ANCIENT EGYPT HISTORY
 

THE ROLE OF ISIS IN EGYPTIAN RELIGION

 

 

 

 

But now for an explanation on the plain ground of natural fact. Isis, in one character, was the Mother-Moon, the reproducer of the light in Amenta; the place of conjunction and of re-begettal by the Sun-god, when Osiris entered the Moon, and she became the Woman who was clothed with the Sun. At the end of a lunation the old Moon died and became a corpse-it is at times portrayed as a mummy-in the underworld, and there it was revivified by Osiris, the solar fecundator of the Moon who was the Mother that brought forth the child of light, the “Cripple-deity” that was naturally enough begotten in the dark. (Plutarch.)

 

 

 


 


 

 

 

 

But worse still. When Osiris lay helpless and breathless in Amenta with a “Corpse-like face” (Rit., ch. LXXIV) his two wives who are likewise his daughters came to cohabit with him, and raise him from the dead, or re-erect him like, and as, the Tat. It is said of Isis she “raised the remains of the Godof the resting heart and extracted his seed to beget an heir,” or to make him human by reincarnation in the flesh. (Hymn to Osiris, Records, line 16, p. 102, vol. IV, first series; vol. IV, p. 21, second series.) In this phase it is the female who cohabits with the Corpse of the dead Male. But in neither were the actors of the drama human, although they are humanised in the Märchen. The Mythos is repeated and applied in a Semitic Folk-Tale when Lot’s two Daughters are “with Child by their Father.” (Gen. XIX. 36.) The difference being that Osiris as Father in the Mysteries of Amenta was dead at the time, whereas in the irresponsible Märchen Lot is represented as dead-drunk.

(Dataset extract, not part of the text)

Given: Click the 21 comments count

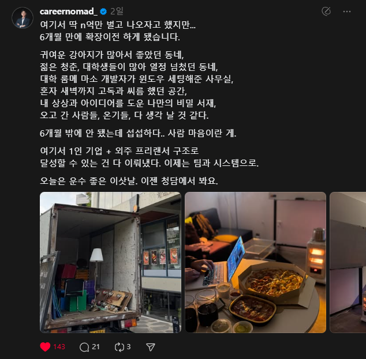Looking at the screenshot, I should tap(96, 347).
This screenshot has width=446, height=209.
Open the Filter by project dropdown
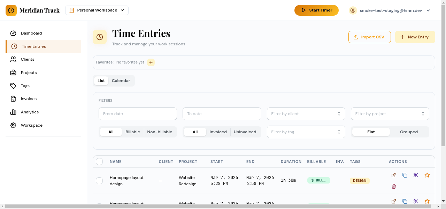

The Myths are not to be explained by means of the Märchen; not if you collect and compare the Nursery-Tales of all the world. But we can explain the Märchen more or less by aid of the Myths, or rather the mythical representations in which we can once more recover the lost key. The Aryan Folk-Tales, for example, are by no means a faithful reflection of the world as it appeared to the primitive mind. They are not a direct reflection of anything; they are refracted mythology, and the representation in mythology is not direct, not literal, but mystical. Egyptian mythology, and all it signifies, lies between the Aryan or other folk-tales and Primitive Man. The Märchen are not the oldest or most primitive form of the Myth; they are the latest. The coinage is the same, but the primitive impress is greatly worn down, and the features are often well-nigh effaced. In the Märchen, the Ancient Wise Woman or old Mother goes on telling her tales, but the memory of their meaning has lapsed by reason of her age. Whereas in the Ritual the representation is still preserved and repeated accurately according to knowledge. The Mythos passes into the Folk-Tale, not the Folk-Tale into the Mythos.